What the exercise asks = Locate the line that contains "Viewport: 1946px width, 999px height." in the data that follows. Copy it and every subsequent line to the end, exactly, excluding pictures.

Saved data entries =
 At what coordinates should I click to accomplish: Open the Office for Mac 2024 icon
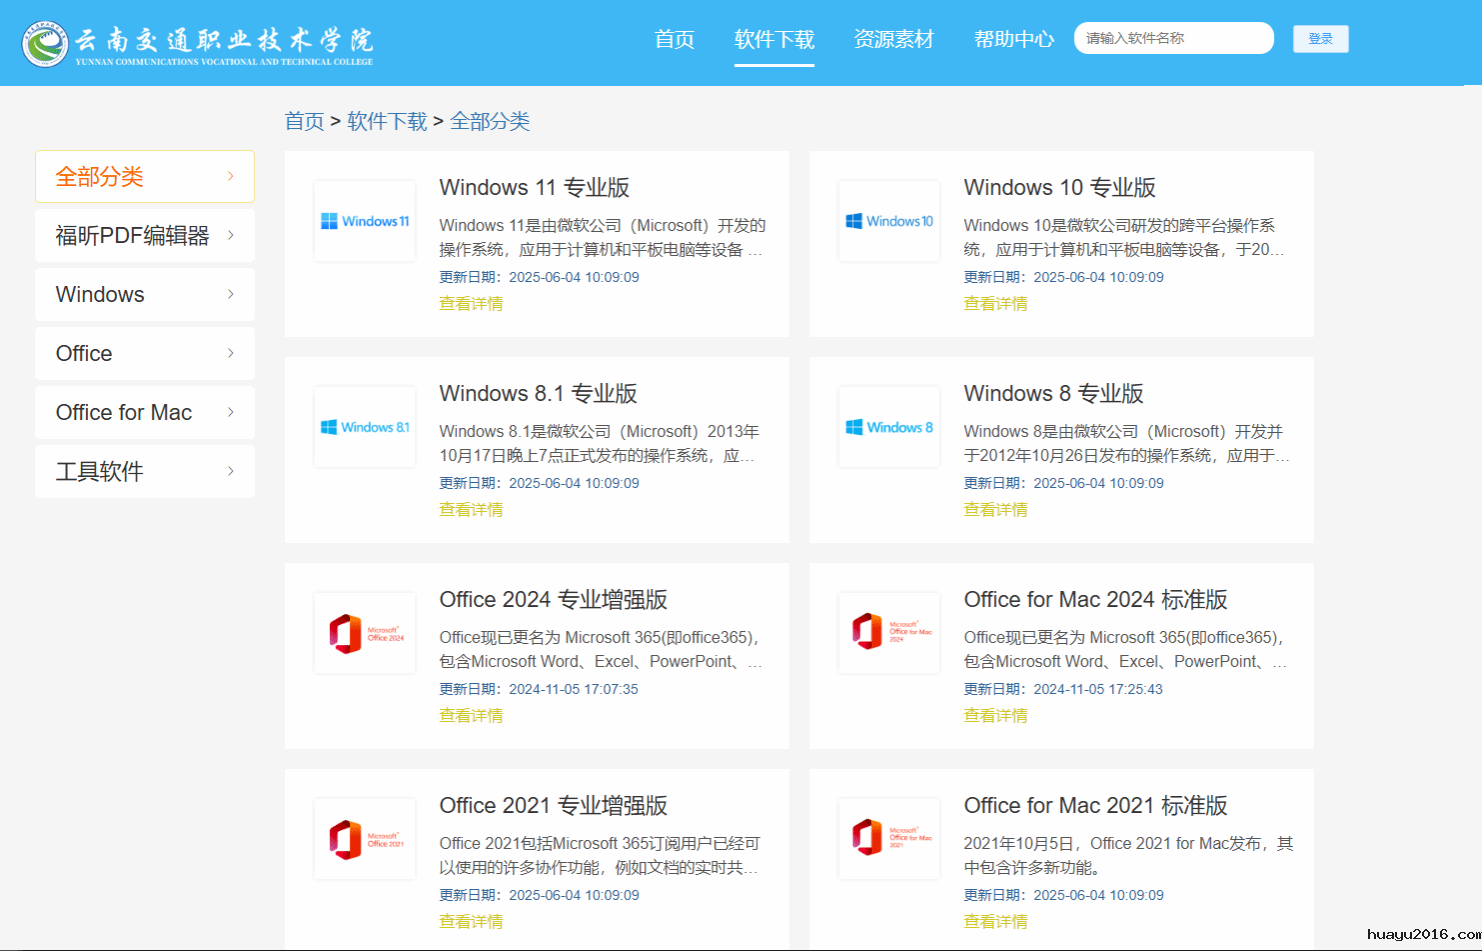click(x=889, y=633)
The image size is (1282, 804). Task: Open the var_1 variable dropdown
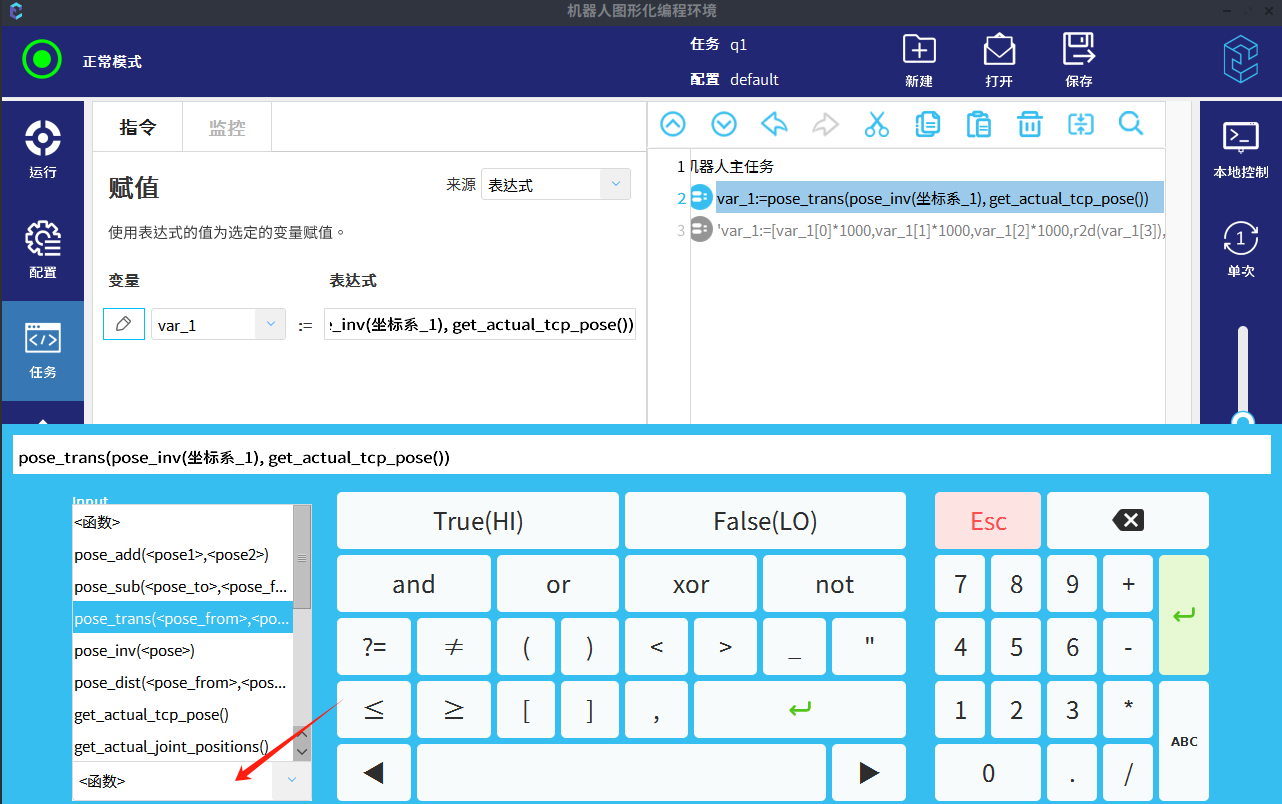pyautogui.click(x=270, y=324)
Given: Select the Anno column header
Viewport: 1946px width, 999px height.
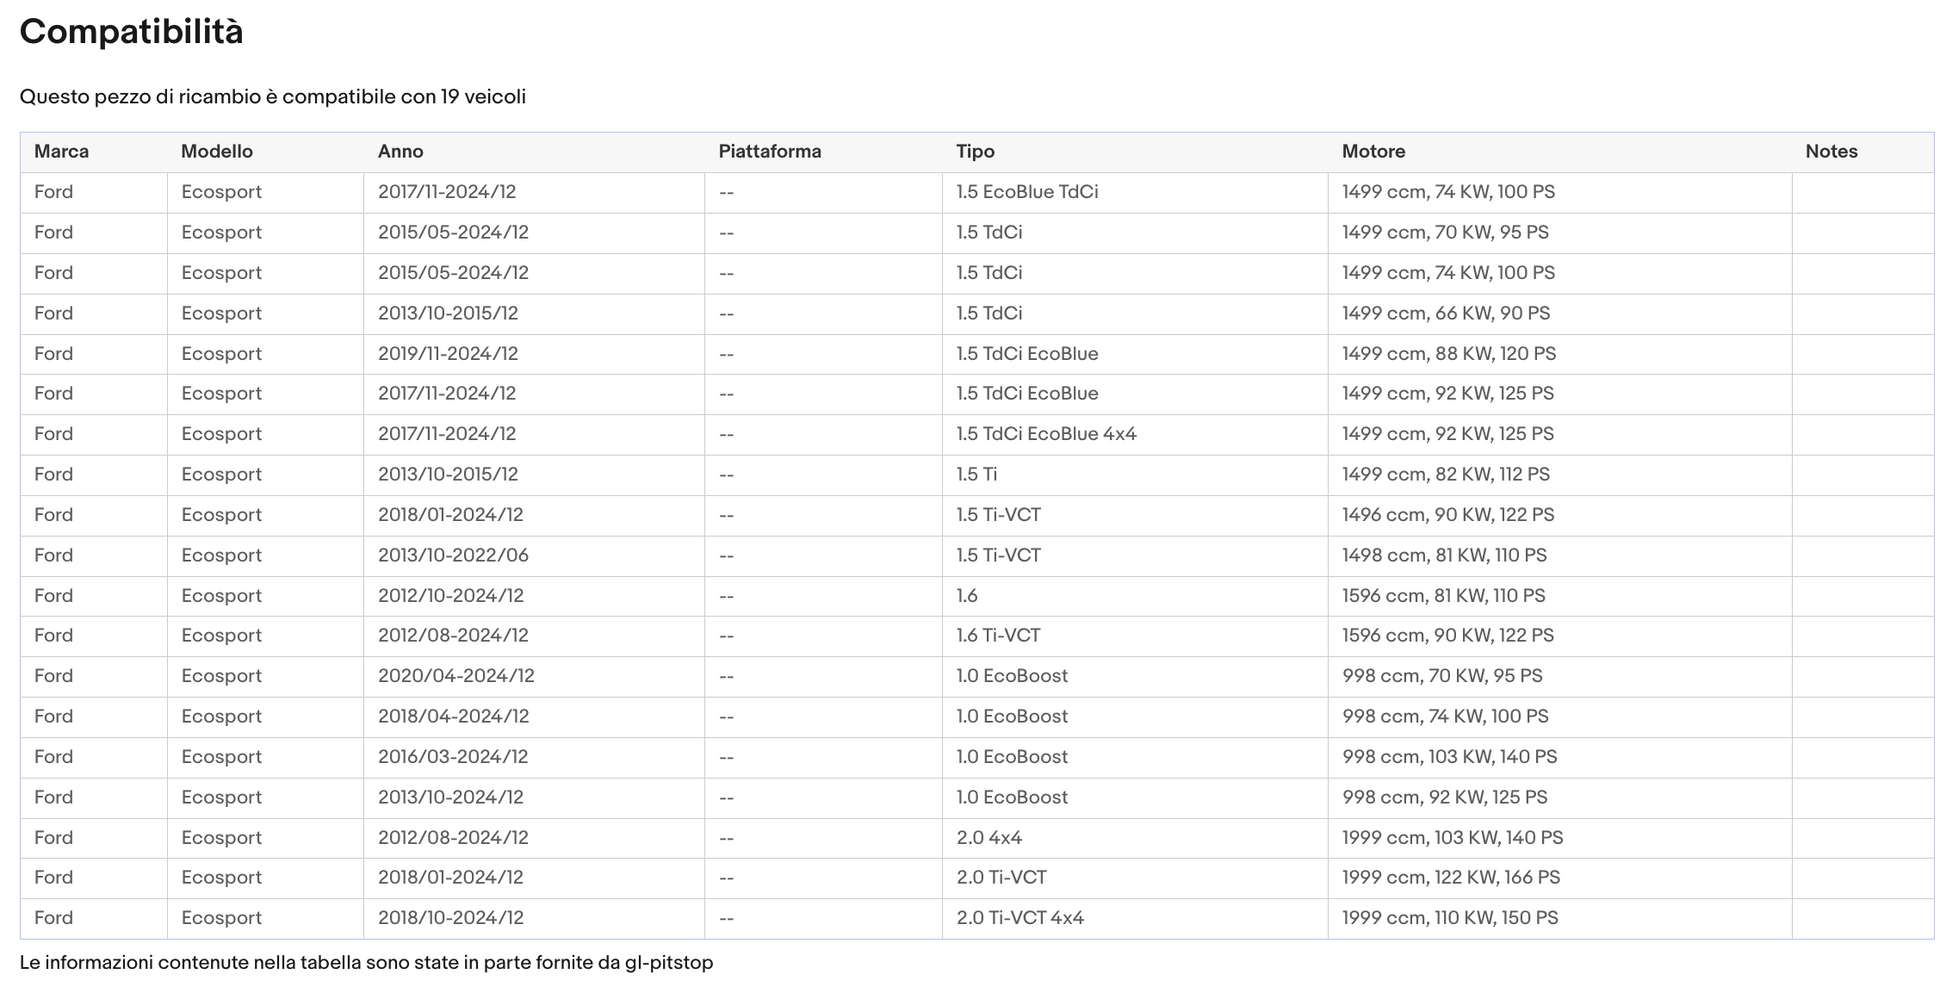Looking at the screenshot, I should click(x=400, y=152).
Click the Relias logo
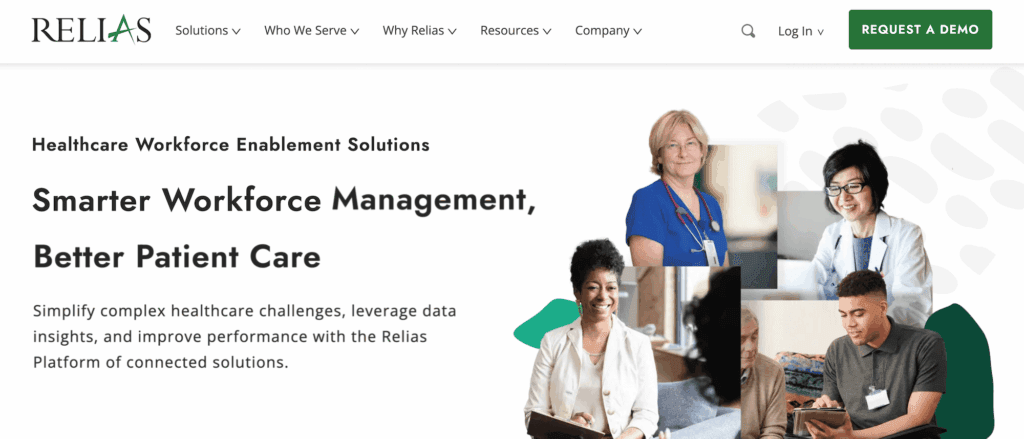 (x=91, y=29)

Task response =
Viewport: 1946px width, 999px height.
Looking at the screenshot, I should click(x=400, y=152).
Click the Relias logo
 (x=91, y=29)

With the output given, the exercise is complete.